**Prompt:**
Each record has to be returned exactly as it appears.

**Data for processing:**
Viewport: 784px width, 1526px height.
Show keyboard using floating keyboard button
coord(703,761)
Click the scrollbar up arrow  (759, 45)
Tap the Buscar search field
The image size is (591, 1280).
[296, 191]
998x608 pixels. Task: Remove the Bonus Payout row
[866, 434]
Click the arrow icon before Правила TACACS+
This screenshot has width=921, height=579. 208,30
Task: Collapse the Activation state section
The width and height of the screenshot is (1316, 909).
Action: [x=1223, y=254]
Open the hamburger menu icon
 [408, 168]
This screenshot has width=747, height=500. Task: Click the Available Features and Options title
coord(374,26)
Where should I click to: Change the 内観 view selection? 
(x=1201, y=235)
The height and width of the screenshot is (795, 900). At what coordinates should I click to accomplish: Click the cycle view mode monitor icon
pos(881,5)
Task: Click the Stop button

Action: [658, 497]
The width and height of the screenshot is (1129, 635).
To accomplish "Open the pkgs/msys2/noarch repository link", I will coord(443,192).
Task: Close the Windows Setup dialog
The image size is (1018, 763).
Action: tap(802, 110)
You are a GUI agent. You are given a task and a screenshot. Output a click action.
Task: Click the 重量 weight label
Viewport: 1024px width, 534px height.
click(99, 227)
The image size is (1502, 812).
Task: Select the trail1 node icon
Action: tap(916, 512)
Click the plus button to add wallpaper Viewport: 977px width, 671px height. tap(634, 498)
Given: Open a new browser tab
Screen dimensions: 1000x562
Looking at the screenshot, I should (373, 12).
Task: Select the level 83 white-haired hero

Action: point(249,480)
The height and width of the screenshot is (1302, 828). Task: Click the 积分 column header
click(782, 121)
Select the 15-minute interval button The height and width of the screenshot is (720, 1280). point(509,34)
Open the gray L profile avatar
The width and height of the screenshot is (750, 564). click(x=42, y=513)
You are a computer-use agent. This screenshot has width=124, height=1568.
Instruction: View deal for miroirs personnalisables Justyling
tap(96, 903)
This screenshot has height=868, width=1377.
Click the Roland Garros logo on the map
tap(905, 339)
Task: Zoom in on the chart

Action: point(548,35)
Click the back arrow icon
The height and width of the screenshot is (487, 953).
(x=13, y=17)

**The answer:**
Viewport: 784px width, 1526px height.
Show keyboard using floating keyboard button
coord(703,761)
Click the scrollbar up arrow  (759, 45)
Tap the Buscar search field
The image size is (591, 1280).
[296, 191]
998x608 pixels. Task: Remove the Bonus Payout row
[866, 434]
Click the arrow icon before Правила TACACS+
This screenshot has width=921, height=579. 208,30
Task: Collapse the Activation state section
The width and height of the screenshot is (1316, 909).
Action: [x=1223, y=254]
Open the hamburger menu icon
 [408, 168]
This screenshot has width=747, height=500. Task: Click the Available Features and Options title
coord(374,26)
Where should I click to: Change the 内観 view selection? 
(x=1201, y=235)
The height and width of the screenshot is (795, 900). At what coordinates should I click to accomplish: Click the cycle view mode monitor icon
pos(881,5)
Task: Click the Stop button

Action: [658, 497]
The width and height of the screenshot is (1129, 635).
To accomplish "Open the pkgs/msys2/noarch repository link", I will coord(443,192).
Task: Close the Windows Setup dialog
The image size is (1018, 763).
Action: tap(802, 110)
You are a GUI agent. You are given a task and a screenshot. Output a click action.
Task: Click the 重量 weight label
Viewport: 1024px width, 534px height.
click(99, 227)
The image size is (1502, 812).
Task: Select the trail1 node icon
Action: tap(916, 512)
Click the plus button to add wallpaper Viewport: 977px width, 671px height. tap(634, 498)
Given: Open a new browser tab
Screen dimensions: 1000x562
Looking at the screenshot, I should (373, 12).
Task: Select the level 83 white-haired hero

Action: point(249,480)
The height and width of the screenshot is (1302, 828). Task: Click the 积分 column header
click(782, 121)
Select the 15-minute interval button The height and width of the screenshot is (720, 1280). point(509,34)
Open the gray L profile avatar
The width and height of the screenshot is (750, 564). click(x=42, y=513)
You are a computer-use agent. This screenshot has width=124, height=1568.
Instruction: View deal for miroirs personnalisables Justyling
tap(96, 903)
This screenshot has height=868, width=1377.
Click the Roland Garros logo on the map
tap(905, 339)
Task: Zoom in on the chart

Action: point(548,35)
Click the back arrow icon
The height and width of the screenshot is (487, 953).
(x=13, y=17)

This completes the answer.